*WHAT YOU NEED TO DO:* Convert the items from the line containing "The image size" up to and including the line containing "Identify the location" into a Markdown table with the columns Row and Line. Skip blank lines and omit the pictures.

*MATERIAL FOR THE TASK:*

--------------------------------------------------

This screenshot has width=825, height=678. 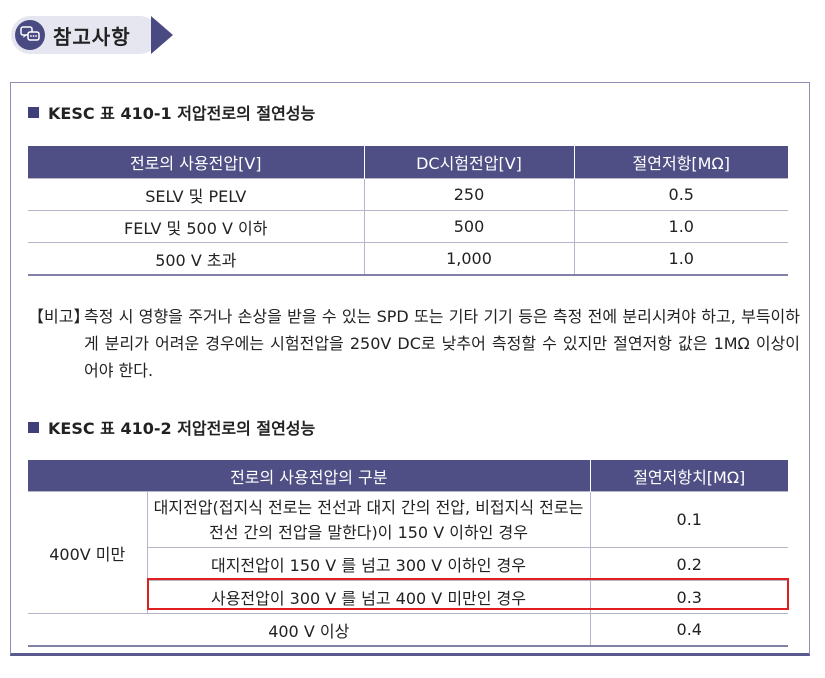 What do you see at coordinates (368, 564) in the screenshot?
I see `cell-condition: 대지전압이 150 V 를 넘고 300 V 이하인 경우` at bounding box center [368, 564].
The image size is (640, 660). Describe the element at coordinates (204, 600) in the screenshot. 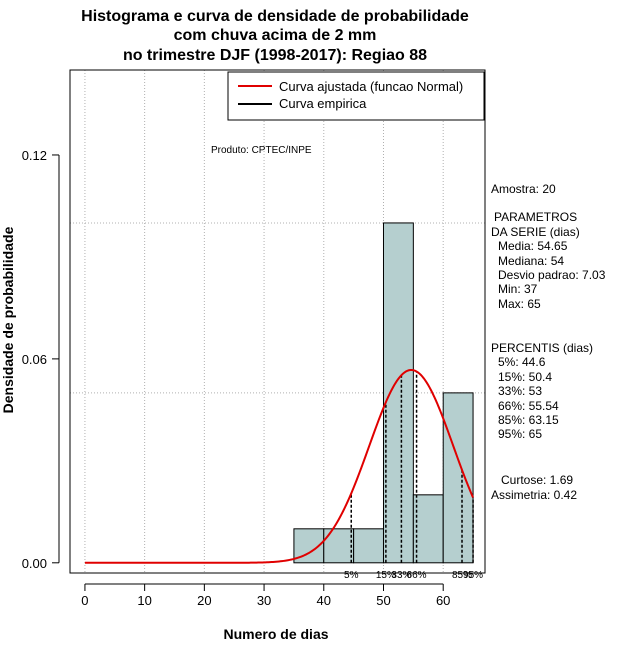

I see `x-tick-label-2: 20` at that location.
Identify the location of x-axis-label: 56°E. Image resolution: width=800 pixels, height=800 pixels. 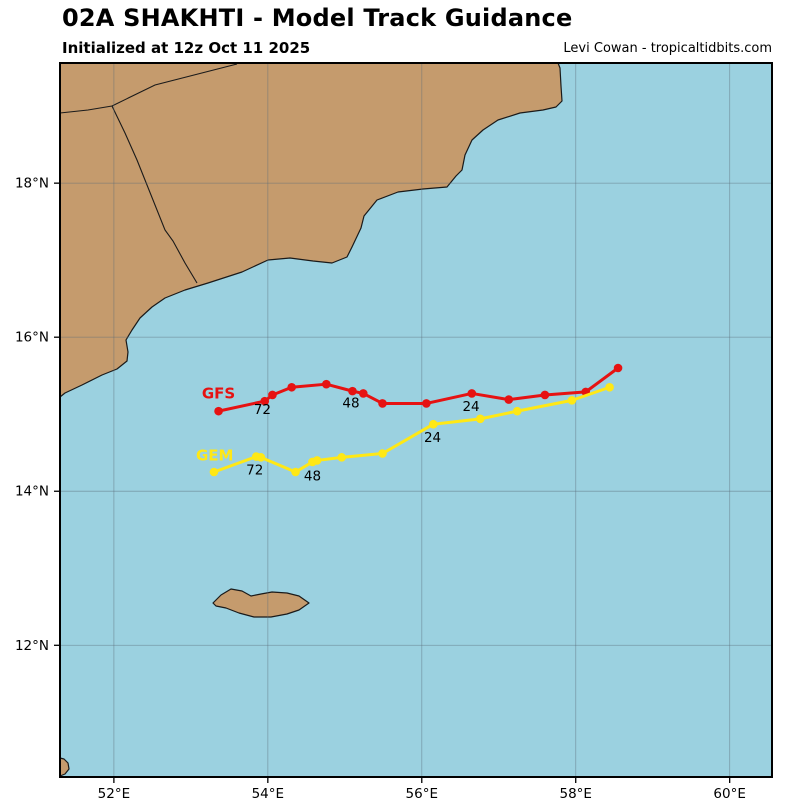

--------------------------------------------------

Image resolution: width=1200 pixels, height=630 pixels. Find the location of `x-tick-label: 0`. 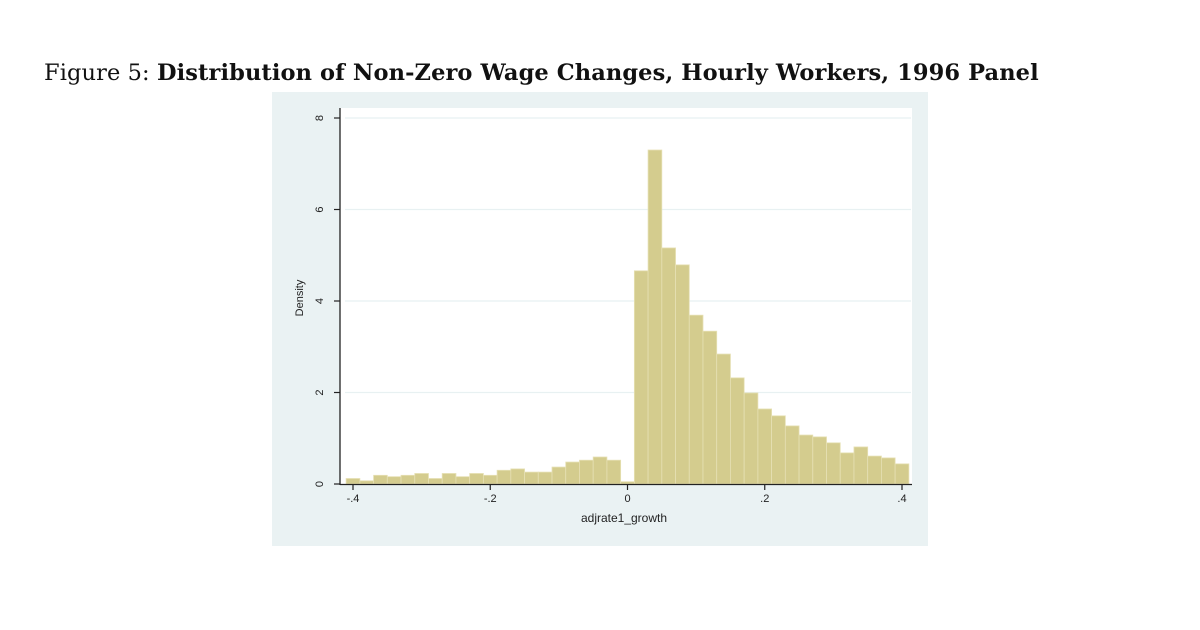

--------------------------------------------------

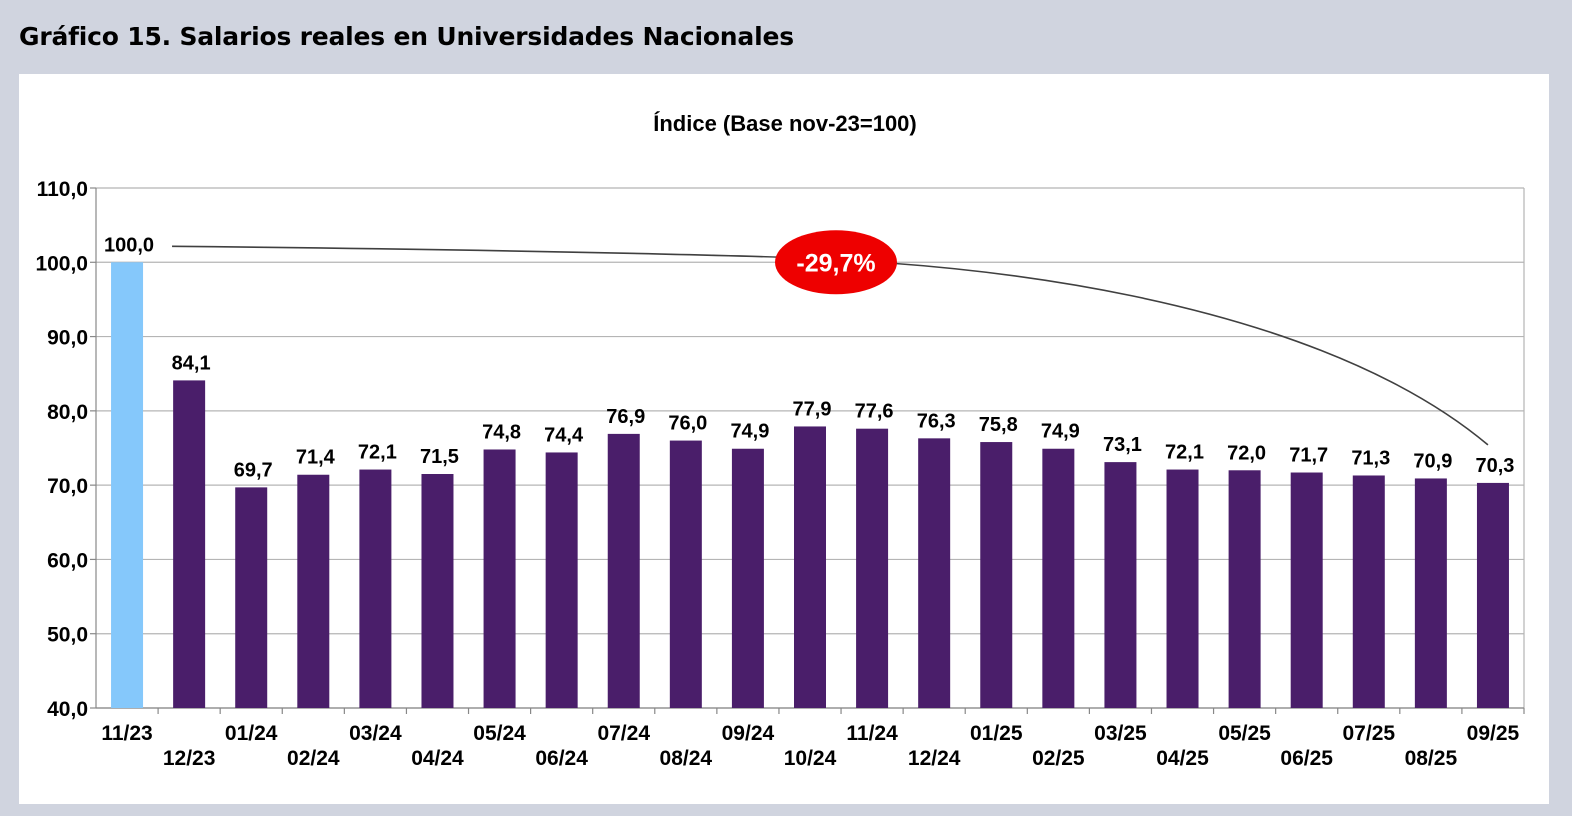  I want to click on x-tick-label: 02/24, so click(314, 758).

--------------------------------------------------

*TASK SOLUTION:*
| Row | Line |
|---|---|
| 1 | The image size is (640, 660). Describe the element at coordinates (204, 600) in the screenshot.  |
| 2 | I see `x-tick-label-2: 20` at that location. |
| 3 | Identify the location of x-axis-label: 56°E. Image resolution: width=800 pixels, height=800 pixels.  |